Bioinformatics and Systems Biology Graduate Program, University of California San Diego, La Jolla, California, USA.
PLoS One. 2010 Jun 8;5(6):e10922. doi: 10.1371/journal.pone.0010922.
State-of-the-art DNA sequencing technologies are transforming the life sciences due to their ability to generate nucleotide sequence information with a speed and quantity that is unapproachable with traditional Sanger sequencing. Genome sequencing is a principal application of this technology, where the ultimate goal is the full and complete sequence of the organism of interest. Due to the nature of the raw data produced by these technologies, a full genomic sequence attained without the aid of Sanger sequencing has yet to be demonstrated.We have successfully developed a four-phase strategy for using only next-generation sequencing technologies (Illumina and 454) to assemble a complete microbial genome de novo. We applied this approach to completely assemble the 3.7 Mb genome of a rare Geobacter variant (KN400) that is capable of unprecedented current production at an electrode. Two key components of our strategy enabled us to achieve this result. First, we integrated the two data types early in the process to maximally leverage their complementary characteristics. And second, we used the output of different short read assembly programs in such a way so as to leverage the complementary nature of their different underlying algorithms or of their different implementations of the same underlying algorithm.The significance of our result is that it demonstrates a general approach for maximizing the efficiency and success of genome assembly projects as new sequencing technologies and new assembly algorithms are introduced. The general approach is a meta strategy, wherein sequencing data are integrated as early as possible and in particular ways and wherein multiple assembly algorithms are judiciously applied such that the deficiencies in one are complemented by another.
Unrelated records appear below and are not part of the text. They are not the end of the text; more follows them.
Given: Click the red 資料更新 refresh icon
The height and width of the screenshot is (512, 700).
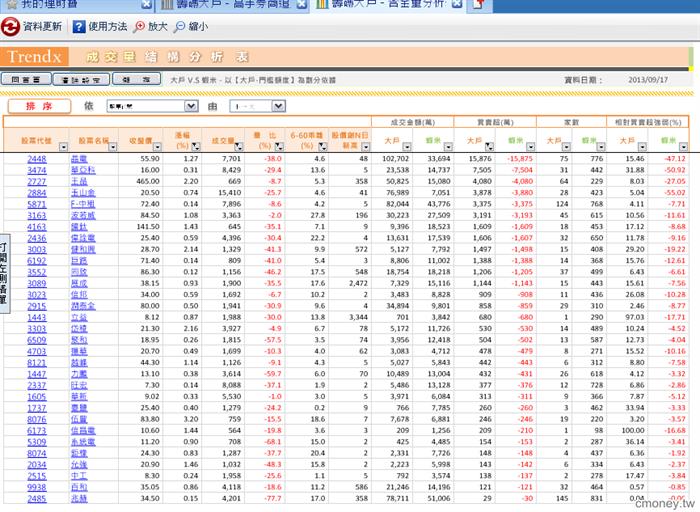Looking at the screenshot, I should coord(10,27).
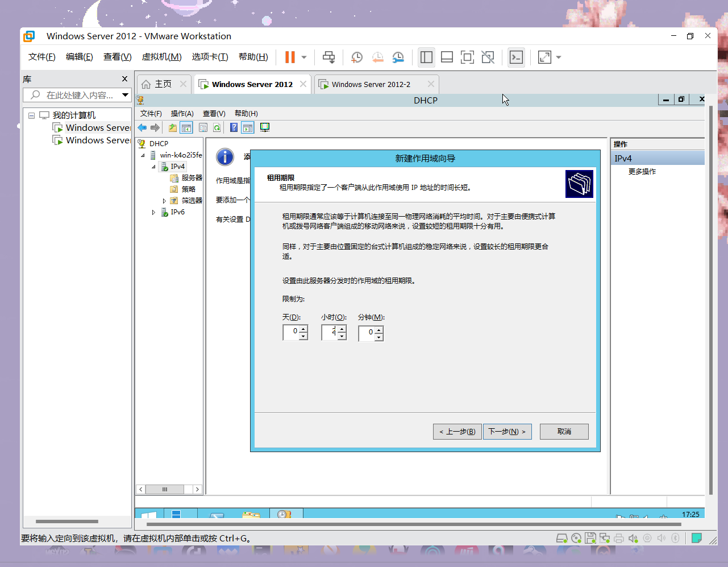728x567 pixels.
Task: Expand the IPv6 tree node
Action: tap(153, 212)
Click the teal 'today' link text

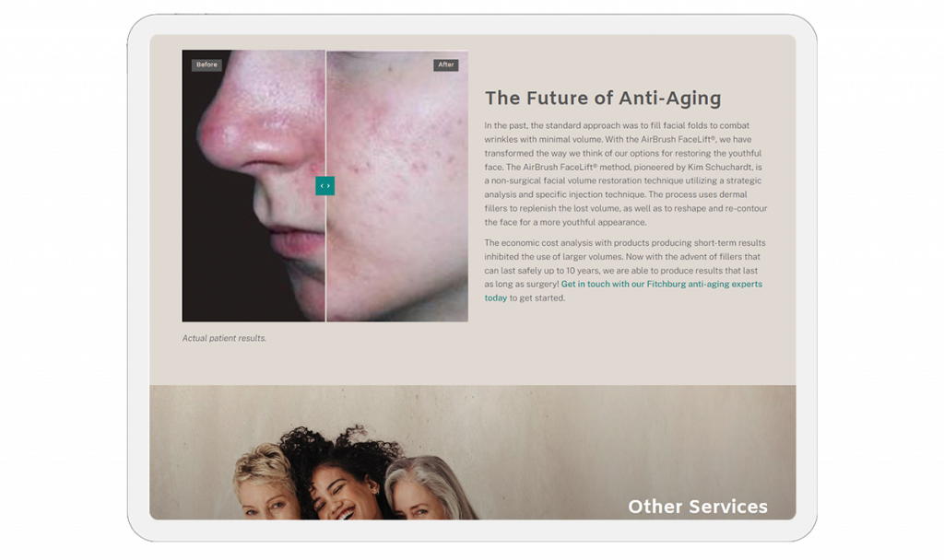click(x=495, y=298)
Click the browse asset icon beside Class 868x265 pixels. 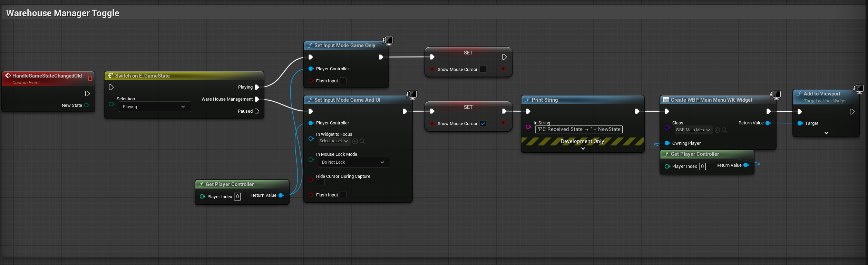coord(724,130)
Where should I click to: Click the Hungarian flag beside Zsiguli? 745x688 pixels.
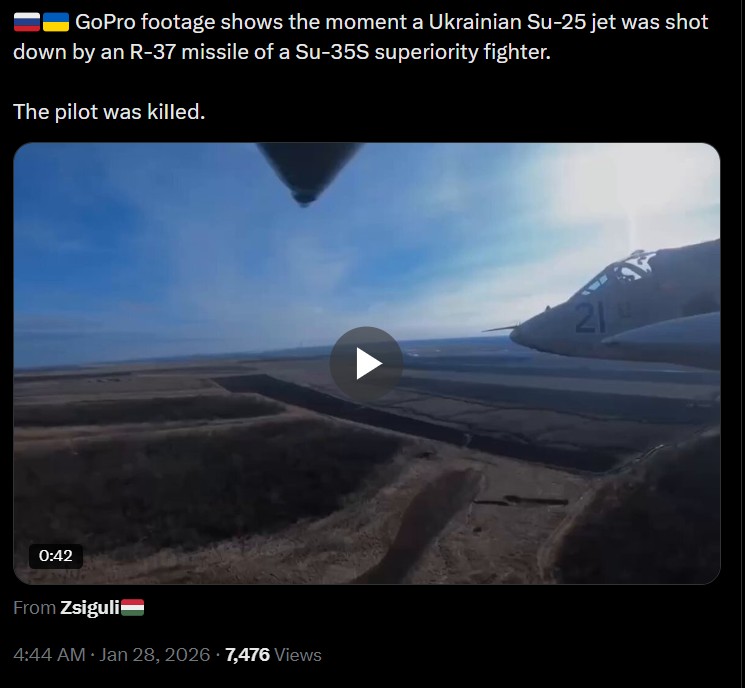[133, 608]
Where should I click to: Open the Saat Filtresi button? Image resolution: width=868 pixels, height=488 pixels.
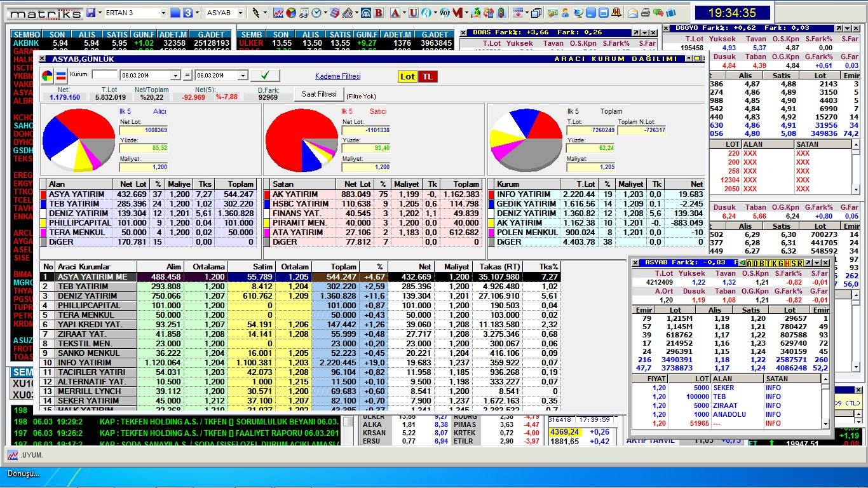coord(319,94)
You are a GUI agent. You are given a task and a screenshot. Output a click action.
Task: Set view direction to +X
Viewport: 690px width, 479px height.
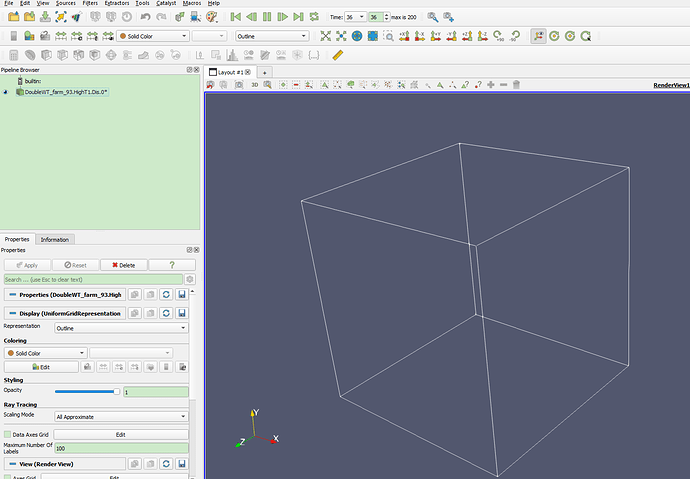pyautogui.click(x=403, y=36)
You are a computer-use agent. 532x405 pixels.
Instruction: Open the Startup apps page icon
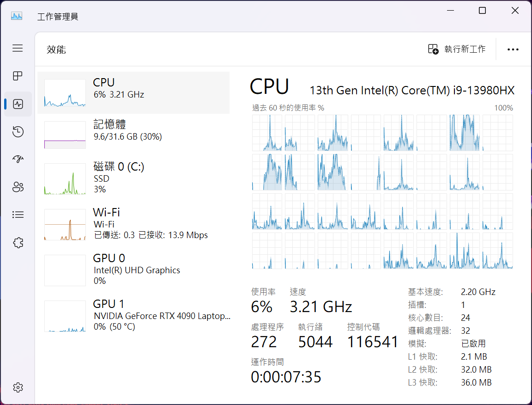[18, 160]
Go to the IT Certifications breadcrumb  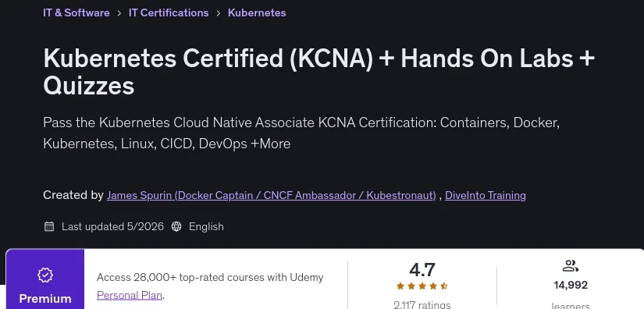pos(169,12)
最先进的 DNA 测序技术正在改变生命科学,因为它们能够以传统桑格测序无法企及的速度和数量生成核苷酸序列信息。基因组测序是这项技术的主要应用,其最终目标是获得感兴趣的生物体的完整和完整序列。由于这些技术产生的原始数据的性质,尚未证明在没有桑格测序帮助的情况下获得完整的基因组序列。我们已经成功开发了一种仅使用下一代测序技术(Illumina 和 454)从头组装完整微生物基因组的四阶段策略。我们应用这种方法完全组装了一种罕见的 Geobacter 变体(KN400)的 3.7 Mb 基因组,该变体能够在电极上以前所未有的电流产生。我们策略的两个关键组成部分使我们能够实现这一结果。首先,我们在早期将这两种数据类型集成在一起,以最大限度地发挥它们互补的特点。其次,我们以这样的方式使用不同短读序列组装程序的输出,以利用其不同底层算法或同一底层算法的不同实现的互补性。我们的结果的意义在于,它展示了一种通用方法,用于最大限度地提高基因组组装项目的效率和成功率,因为新的测序技术和新的组装算法不断被引入。通用方法是一种元策略,其中尽早以特定方式集成测序数据,并明智地应用多种组装算法,以使一种算法的缺陷得到另一种算法的补充。